# Texte fourni

-----

Mgr Saturné : «il y a beaucoup à faire pour rétablir la confiance en Haïti»

Quelques jours après l'assassinat du président haïtien Jovenel Moïse par un commando de mercenaires, le président de la conférence épiscopale dénonce l'état de délabrement et de corruption de la classe politique du pays et le ras-le-bol de la population.

Propos recueills par Adelaïde Patrignani-Cité du Vatican

Les recherches se poursuivent en Haïti pour remonter la pistes des tueurs du président Jovenel Moïse et surtout de leurs commanditaires. Ce dimanche, la police haïtienne a annoncé avoir arrêté un ressortissant haïtien "qui avait des objectifs politiques" en recrutant le commando meurtrier. Selon le chef de la police nationale, il serait entré en Haïti à bord d'un avion privé au mois de juin et vivrait à Miami depuis une vingtaine d'années. Ce "cerveau" s'appelle Christian Emmanuel Sanon et est âgé de 63 ans.

-----

# Données fournies

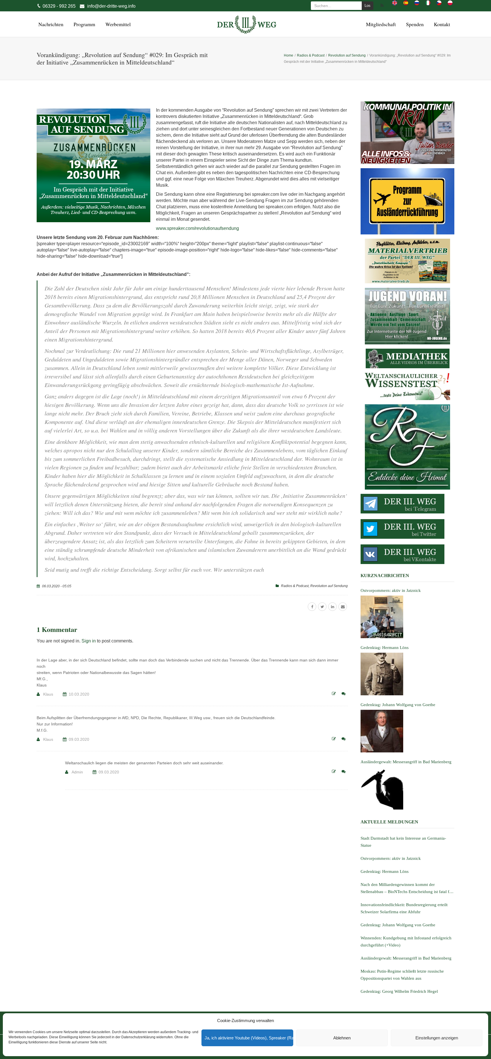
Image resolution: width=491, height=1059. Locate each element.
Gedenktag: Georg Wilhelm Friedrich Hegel (399, 991)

-----

# Consigne
Recopiez mot pour mot le passage de l'article sur Haïti qui commence aux mots « Quelques jours après » et s'arrête après « de la population. ».

# Résultat ci-dessous
Quelques jours après l'assassinat du président haïtien Jovenel Moïse par un commando de mercenaires, le président de la conférence épiscopale dénonce l'état de délabrement et de corruption de la classe politique du pays et le ras-le-bol de la population.